EXHIBIT: HIS ART, OUR HEART

Fruit pickers under the Mango Tree (1937)

2008 will see the coming together of the works of Fernando Amorsolo, the Philippines' first National Artist (c. 1975). Below are the schedule of events:

The Ayala Museum exhibition ‘Amorsolo’s Maidens Concealed and Revealed’ will be from Oct. 23 to March 8, 2009. It "will survey Amorsolo’s rendering of women as a means of following his career, and will draw attention to his maidens from the American period and his studies of nudes from the post-war years as a tribute to his brilliance. "

The GSIS Museum's ‘Rituals and Amorsolo’, from Oct. 2 to Dec. 20, “underlines how rituals reflect values, beliefs, and shared knowledge, how it brings about interactions among people, places and objects, how it expresses the core of social identity of communities, how it fortifies social structures and institutions, and perpetuates social values. Portrayals include baptisms, praying the Angelus, a family’s walk to Sunday mass.”

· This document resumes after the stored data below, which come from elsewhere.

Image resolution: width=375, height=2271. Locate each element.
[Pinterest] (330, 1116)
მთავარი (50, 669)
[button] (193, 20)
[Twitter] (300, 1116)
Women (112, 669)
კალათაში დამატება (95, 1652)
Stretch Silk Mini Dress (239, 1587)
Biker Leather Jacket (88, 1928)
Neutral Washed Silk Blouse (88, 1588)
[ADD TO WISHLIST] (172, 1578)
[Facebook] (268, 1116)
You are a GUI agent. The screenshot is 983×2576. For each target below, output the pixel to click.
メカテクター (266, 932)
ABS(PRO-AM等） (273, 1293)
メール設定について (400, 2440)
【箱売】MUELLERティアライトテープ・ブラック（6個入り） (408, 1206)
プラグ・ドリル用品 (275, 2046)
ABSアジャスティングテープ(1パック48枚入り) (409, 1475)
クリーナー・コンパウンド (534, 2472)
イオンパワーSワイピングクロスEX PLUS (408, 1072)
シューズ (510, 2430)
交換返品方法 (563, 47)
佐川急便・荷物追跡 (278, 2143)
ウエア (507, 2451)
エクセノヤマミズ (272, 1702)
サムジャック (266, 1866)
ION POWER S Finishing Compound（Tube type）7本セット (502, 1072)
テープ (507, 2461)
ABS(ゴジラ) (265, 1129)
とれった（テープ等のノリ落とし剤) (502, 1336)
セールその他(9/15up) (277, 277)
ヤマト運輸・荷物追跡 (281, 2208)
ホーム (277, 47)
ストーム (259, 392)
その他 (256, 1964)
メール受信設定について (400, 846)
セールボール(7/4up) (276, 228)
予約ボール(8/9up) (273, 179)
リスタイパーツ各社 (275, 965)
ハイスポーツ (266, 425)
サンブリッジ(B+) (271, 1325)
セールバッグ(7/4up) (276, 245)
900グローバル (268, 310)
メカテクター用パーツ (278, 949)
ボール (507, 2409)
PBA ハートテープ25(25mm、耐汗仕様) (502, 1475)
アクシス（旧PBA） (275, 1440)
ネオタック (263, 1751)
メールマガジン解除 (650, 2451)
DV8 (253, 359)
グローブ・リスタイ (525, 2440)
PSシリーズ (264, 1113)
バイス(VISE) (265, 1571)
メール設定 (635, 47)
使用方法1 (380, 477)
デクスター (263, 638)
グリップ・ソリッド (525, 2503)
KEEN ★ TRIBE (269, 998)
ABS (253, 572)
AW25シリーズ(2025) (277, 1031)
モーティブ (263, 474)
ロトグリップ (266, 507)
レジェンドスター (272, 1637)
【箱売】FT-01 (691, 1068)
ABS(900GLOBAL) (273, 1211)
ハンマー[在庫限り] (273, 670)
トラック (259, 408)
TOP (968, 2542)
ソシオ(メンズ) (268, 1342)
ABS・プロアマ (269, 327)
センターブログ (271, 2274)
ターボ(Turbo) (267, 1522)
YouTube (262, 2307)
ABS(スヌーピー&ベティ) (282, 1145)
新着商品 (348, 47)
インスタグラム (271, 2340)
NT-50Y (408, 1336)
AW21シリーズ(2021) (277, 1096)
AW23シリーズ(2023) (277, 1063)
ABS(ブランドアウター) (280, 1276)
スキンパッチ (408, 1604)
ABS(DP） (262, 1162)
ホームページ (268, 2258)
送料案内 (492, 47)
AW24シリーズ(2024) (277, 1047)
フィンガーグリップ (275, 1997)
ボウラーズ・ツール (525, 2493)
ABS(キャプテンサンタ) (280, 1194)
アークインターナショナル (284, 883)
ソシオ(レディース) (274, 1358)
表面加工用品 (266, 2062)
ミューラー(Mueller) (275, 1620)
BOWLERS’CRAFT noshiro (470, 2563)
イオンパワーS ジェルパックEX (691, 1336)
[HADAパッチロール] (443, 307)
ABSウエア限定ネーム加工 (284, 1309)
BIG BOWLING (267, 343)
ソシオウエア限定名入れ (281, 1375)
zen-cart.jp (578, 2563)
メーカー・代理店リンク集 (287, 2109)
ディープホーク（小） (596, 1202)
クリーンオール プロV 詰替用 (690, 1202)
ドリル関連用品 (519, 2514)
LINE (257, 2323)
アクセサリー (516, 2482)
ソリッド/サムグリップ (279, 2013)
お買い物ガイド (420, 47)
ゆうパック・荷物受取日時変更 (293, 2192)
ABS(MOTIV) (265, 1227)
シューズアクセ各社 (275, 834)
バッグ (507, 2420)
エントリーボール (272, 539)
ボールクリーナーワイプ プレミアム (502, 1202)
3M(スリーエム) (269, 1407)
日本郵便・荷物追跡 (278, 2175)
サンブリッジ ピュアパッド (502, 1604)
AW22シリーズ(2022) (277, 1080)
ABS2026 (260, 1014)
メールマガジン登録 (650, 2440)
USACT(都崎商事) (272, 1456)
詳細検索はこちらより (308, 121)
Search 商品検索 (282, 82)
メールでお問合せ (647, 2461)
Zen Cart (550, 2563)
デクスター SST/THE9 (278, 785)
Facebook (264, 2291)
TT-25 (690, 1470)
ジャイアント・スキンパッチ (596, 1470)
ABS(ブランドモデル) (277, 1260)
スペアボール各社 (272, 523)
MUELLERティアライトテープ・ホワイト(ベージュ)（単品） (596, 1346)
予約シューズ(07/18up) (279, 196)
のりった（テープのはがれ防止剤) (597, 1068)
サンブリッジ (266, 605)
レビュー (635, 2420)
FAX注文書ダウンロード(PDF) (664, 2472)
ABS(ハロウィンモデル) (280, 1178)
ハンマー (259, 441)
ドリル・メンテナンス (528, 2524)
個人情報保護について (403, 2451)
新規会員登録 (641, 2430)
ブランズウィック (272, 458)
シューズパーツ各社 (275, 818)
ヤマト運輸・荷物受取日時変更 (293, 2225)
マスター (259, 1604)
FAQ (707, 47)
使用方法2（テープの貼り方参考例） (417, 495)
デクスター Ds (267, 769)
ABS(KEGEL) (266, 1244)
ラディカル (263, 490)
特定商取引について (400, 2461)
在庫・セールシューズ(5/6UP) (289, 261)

The Lopez Memorial Museum’s ‘Tell Tale: The Artist as Storyteller, Amorsolo as Co-Author’, from Sept. 24 to April 4, 2009, is illustrative of Amorsolo’s generation of artists, of how Amorsolo became subject to the workings of image-making industries central to the crafting of fictions — about what it was to be a citizen, to be learned/civilized, to be devout, to be Filipino in the transitional junctures of Spanish-American rule. Beyond looking at illustrations as potboilers, the exhibit hopes to look at how artists such as Amorsolo may have brought other layers of meaning upon texts primarily intended as didactic instruments.”

The Metropolitan Museum’s ‘Philippine Staple: The Land, the Harvest, the Maestro’ will display a harvest field of rice-related pieces and outstanding landscapes.”

At the National Museum’s ‘Master Copy’ from Sept. 25 to Jan. 15, 2009, the drawings transfigure into portraits that imagine the national self and the imperialist other, the Filipino and the American, a President like Manuel Roxas or a Gov. Gen. like Francis Burton Harrison, an elegant American lady or a nameless Katipunan revolutionary immortalized in oil after their stint in sketches.”

The Jorge B. Vargas Museum’s ‘Amorsolo: His Contemporaries and Pictures of the War, Capturing Anxieties’, from Sept. 23 to Nov. 16, will feature the works of Amorsolo and his contemporaries spanning the Second World War (1941-1945) until the immediate postwar years (1946-1947), family and official portraits commissioned by Vargas, and genre paintings. Works by peers — Manansala, Saguil, Miranda and CastaƱeda — will also be showcased.

The Yuchengco Museum’s ‘Mukang Tsinoy’ will be from Oct. 1 to Jan. 17, 2009. They will exhibit paintings commissioned by Tsinoy families.

Do not miss this once-in-a-lifetime art event.